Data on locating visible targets
******************************

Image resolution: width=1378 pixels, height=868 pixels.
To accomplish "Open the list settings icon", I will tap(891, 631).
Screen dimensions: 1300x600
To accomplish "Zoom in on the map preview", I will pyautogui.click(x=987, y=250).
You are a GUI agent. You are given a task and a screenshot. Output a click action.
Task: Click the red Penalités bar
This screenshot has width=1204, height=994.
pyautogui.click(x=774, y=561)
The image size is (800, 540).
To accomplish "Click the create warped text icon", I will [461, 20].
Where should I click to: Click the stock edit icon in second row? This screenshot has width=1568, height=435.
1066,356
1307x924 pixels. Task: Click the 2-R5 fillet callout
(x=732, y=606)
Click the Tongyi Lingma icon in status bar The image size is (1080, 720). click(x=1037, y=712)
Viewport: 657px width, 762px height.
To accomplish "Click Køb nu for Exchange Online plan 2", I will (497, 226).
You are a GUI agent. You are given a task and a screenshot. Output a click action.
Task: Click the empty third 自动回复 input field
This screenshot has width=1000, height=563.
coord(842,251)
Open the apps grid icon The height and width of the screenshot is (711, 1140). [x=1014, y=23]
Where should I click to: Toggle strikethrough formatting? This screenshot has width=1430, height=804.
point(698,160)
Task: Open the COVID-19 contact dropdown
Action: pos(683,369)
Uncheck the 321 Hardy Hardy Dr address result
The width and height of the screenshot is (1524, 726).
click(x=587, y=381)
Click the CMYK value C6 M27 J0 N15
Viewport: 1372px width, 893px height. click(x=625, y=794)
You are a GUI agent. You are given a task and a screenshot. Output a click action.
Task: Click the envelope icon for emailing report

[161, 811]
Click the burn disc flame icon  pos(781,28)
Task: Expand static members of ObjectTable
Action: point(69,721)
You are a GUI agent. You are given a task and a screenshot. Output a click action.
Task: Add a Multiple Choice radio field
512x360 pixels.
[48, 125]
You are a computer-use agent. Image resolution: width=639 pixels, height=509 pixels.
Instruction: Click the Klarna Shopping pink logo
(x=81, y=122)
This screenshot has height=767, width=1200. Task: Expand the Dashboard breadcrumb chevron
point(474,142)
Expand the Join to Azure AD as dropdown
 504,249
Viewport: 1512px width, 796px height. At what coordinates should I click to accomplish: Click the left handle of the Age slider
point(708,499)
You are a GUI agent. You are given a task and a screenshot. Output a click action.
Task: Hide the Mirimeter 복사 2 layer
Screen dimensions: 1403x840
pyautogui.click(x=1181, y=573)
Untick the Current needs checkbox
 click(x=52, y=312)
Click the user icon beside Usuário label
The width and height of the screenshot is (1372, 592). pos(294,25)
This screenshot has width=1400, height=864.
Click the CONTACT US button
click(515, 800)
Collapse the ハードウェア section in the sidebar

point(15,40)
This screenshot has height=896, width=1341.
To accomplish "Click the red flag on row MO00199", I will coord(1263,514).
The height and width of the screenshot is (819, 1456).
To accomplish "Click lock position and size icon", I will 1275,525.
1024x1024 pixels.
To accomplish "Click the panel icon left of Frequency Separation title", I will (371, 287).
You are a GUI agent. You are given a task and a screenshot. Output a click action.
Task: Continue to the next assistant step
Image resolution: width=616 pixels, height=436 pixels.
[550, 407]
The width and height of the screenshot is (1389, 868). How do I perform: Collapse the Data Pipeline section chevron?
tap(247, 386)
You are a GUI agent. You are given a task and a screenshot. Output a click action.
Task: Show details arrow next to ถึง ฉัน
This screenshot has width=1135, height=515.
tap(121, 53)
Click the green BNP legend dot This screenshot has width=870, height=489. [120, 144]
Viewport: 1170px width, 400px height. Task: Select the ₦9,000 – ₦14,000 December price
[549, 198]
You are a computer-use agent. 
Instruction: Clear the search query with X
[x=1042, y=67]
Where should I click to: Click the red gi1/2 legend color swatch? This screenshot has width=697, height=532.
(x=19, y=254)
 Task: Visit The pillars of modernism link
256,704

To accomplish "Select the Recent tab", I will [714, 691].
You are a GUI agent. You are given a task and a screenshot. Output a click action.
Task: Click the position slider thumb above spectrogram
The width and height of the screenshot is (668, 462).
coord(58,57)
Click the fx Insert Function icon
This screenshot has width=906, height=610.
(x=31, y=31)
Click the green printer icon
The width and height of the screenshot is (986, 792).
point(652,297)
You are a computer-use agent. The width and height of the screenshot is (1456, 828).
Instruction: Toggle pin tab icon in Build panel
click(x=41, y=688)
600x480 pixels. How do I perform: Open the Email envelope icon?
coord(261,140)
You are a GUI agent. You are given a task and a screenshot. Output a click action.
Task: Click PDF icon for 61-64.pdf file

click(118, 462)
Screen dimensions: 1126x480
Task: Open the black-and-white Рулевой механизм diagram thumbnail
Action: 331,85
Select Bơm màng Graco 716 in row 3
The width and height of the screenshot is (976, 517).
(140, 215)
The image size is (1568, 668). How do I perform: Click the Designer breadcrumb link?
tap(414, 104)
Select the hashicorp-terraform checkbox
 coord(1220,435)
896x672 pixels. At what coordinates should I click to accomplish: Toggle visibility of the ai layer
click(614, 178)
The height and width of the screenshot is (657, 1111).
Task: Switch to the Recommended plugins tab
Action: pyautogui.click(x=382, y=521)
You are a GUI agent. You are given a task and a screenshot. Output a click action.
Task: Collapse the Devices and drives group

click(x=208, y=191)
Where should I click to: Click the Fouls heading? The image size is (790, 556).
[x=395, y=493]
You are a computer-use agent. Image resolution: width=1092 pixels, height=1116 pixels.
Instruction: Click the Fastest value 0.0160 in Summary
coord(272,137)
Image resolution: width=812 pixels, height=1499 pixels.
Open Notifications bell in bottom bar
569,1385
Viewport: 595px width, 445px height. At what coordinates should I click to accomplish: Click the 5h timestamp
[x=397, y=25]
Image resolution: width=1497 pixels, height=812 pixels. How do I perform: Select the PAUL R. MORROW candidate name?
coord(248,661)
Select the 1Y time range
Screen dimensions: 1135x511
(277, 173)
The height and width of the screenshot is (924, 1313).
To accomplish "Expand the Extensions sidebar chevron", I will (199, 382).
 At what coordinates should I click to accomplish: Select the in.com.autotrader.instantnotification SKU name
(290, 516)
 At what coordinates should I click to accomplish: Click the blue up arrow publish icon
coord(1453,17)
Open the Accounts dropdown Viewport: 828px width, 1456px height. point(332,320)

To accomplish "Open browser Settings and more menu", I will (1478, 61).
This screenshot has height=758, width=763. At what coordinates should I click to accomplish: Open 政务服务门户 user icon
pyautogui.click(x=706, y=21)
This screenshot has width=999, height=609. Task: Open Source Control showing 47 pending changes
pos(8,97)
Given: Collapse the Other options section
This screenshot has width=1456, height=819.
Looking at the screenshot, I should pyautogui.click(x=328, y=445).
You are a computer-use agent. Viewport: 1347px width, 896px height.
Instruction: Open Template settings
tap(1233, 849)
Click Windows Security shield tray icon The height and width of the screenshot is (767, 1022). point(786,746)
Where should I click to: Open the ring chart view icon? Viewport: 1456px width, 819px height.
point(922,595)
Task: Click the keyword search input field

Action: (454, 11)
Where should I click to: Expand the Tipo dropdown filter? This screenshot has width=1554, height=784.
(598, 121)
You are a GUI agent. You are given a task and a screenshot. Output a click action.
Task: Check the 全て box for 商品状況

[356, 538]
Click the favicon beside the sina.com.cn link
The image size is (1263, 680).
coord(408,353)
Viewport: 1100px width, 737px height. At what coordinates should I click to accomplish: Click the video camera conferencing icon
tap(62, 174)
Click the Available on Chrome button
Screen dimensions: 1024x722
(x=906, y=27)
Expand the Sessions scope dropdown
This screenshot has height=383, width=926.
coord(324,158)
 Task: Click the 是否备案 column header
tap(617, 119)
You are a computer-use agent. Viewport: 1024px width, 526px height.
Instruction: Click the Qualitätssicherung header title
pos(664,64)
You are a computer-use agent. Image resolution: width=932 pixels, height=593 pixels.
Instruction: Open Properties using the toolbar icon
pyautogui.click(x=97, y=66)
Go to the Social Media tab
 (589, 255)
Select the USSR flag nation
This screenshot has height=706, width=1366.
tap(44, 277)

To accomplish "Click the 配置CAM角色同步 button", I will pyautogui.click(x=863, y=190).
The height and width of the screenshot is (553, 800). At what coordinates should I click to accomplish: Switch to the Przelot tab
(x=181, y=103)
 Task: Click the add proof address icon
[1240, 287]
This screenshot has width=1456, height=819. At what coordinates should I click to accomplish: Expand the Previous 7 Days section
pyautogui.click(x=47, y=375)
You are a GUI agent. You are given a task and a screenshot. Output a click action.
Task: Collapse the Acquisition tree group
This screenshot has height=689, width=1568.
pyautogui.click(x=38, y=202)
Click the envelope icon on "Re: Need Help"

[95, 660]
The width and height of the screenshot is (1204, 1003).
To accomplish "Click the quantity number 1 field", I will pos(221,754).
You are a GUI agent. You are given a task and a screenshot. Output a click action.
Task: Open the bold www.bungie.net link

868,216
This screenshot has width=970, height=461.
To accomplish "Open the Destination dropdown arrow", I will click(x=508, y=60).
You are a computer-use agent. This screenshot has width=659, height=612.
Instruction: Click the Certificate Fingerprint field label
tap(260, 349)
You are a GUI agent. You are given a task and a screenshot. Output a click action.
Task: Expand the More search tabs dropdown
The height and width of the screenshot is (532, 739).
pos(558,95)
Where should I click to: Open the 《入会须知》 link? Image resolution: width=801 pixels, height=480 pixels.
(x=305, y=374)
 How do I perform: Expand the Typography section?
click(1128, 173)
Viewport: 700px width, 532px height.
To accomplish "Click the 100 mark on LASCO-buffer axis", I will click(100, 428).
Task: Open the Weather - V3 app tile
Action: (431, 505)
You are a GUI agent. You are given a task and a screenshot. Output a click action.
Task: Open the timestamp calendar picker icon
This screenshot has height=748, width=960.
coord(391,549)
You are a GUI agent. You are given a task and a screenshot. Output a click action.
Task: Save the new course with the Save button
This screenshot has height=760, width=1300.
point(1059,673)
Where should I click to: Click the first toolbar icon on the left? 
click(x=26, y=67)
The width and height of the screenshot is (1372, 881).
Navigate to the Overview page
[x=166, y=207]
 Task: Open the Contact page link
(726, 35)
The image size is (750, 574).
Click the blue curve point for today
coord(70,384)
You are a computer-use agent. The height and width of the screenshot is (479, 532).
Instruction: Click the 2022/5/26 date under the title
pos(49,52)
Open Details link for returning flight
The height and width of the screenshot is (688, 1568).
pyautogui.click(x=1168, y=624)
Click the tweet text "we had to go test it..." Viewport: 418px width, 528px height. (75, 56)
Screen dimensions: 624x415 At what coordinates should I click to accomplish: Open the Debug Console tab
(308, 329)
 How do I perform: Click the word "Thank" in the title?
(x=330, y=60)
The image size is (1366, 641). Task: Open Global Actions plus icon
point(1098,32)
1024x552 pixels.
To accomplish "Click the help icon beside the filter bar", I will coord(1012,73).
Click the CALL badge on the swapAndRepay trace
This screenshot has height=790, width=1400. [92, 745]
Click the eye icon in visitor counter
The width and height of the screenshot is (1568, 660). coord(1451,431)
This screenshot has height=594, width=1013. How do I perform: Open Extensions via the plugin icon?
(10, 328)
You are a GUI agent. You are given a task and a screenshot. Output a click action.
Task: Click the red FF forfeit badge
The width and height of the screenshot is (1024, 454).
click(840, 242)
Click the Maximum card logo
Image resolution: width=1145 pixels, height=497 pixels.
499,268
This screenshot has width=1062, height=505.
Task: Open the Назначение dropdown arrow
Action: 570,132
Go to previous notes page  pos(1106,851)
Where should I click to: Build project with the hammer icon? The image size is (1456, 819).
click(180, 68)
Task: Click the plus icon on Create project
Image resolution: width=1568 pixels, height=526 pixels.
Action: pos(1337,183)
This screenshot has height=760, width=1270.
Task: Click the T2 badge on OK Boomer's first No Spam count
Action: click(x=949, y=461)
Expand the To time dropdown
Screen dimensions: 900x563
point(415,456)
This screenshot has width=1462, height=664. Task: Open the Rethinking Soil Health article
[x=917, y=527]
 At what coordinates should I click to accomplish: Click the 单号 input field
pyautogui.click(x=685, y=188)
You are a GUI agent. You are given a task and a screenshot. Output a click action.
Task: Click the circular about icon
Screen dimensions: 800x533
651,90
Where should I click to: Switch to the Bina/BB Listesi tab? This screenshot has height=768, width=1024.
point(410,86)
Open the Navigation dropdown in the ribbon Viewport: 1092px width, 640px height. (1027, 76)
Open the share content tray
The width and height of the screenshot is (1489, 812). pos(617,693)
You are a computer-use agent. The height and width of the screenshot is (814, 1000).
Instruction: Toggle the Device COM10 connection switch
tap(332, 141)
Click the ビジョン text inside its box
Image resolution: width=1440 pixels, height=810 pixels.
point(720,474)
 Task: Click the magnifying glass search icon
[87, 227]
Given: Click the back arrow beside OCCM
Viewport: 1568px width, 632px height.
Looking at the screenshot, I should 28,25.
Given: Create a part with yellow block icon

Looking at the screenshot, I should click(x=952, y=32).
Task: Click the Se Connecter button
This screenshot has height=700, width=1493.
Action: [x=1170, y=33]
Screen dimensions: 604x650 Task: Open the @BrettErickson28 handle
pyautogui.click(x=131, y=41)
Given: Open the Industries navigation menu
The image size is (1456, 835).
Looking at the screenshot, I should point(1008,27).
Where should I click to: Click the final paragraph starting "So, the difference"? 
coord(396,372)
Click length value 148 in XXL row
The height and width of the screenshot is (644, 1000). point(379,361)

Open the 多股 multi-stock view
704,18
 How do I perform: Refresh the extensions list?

******************************

EXERCISE AIM
Repeat word for word the stretch of the listing from the line containing "You are a computer-use agent. Viewport: 1347px" through the line containing "Click Windows Security", both included.

FINAL RESULT
You are a computer-use agent. Viewport: 1347px width, 896px height.
Instruction: Open Template settings
tap(1233, 849)
Click Windows Security shield tray icon The height and width of the screenshot is (767, 1022). point(786,746)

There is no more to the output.